The Langue de Barbarie National Park lies south-west of the Guembeul Avifaunal Reserve (part of site SN005), about 25 km from St Louis. It consists of a 20-km length of intertidal flats and sand-dunes on a spit formed across the mouth of the Senegal river. It includes both marine and riverine (brackish) waters. The terrestrial part of the park is formed by three main islands, the Ile de Gandiole (2 ha) being the largest. The vegetation on the infertile sandy soils is Sahelian in composition and includes the species Ipomoea pes-caprae, Alternanthera maritima, Sporobolus spicatus and Sesuvium portulacastrum. There are no trees.

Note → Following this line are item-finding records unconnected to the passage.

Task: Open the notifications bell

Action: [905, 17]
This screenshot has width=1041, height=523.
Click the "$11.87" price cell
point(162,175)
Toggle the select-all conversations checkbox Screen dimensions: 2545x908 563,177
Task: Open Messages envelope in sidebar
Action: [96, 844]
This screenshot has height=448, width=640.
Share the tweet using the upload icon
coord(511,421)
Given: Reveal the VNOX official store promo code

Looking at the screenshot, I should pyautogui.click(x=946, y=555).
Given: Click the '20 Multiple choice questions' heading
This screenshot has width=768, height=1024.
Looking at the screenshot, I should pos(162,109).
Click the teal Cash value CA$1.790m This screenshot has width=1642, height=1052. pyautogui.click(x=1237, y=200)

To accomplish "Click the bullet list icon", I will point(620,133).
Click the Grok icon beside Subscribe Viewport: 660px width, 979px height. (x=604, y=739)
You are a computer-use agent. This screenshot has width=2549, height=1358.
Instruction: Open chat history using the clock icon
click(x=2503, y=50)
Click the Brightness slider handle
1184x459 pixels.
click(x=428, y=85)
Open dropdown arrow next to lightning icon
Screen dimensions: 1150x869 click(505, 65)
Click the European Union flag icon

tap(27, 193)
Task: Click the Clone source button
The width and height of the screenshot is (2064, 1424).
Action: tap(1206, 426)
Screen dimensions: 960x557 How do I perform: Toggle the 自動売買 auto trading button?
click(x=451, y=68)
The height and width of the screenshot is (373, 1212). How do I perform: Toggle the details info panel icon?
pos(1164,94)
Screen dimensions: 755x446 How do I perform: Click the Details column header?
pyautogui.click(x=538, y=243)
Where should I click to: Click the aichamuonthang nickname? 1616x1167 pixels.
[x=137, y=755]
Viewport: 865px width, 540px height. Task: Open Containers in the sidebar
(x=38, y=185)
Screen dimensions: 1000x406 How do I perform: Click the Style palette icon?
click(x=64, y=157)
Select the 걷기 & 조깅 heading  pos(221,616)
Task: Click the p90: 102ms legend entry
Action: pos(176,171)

See Box for key species. The site is particularly important for the large numbers of breeding and wintering gulls and terns, including breeding Sterna nilotica at the southern limit of its breeding range. Larus audouinii (LR/cd) is recorded regularly in small numbers along the river and lagoons (maximum 17 birds recorded from the Langue de Barbarie and St Louis lagoons [part of site SN005] combined in 1994). Sterna sandvicensis and S. albifrons are also recorded wintering in numbers which exceed IBA thresholds, but these records cover the whole coastline from St Louis to Kayar (i.e. also including site SN005, Guembeul Avifaunal Reserve and St Louis lagoons). The site is frequently used by wintering Phoenicopterus ruber; which move between this and all the other sites in the delta area of the Senegal river (i.e. sites SN001 to SN005 inclusive) and south-western Mauritania. Wintering Pandion haliaetus are common. Egretta gularis is recorded breeding (126 pairs in 1998). There is considerable interchange of birds of several species between this site and site SN005, which lies to the north, further upstream along the extensive Senegal river mouth.
Non-bird biodiversity: The marine fauna includes the turtles Chelonia mydas (EN), Dermochelys coriacea (EN), Eretmochelys imbricata (CR) and Caretta caretta (EN).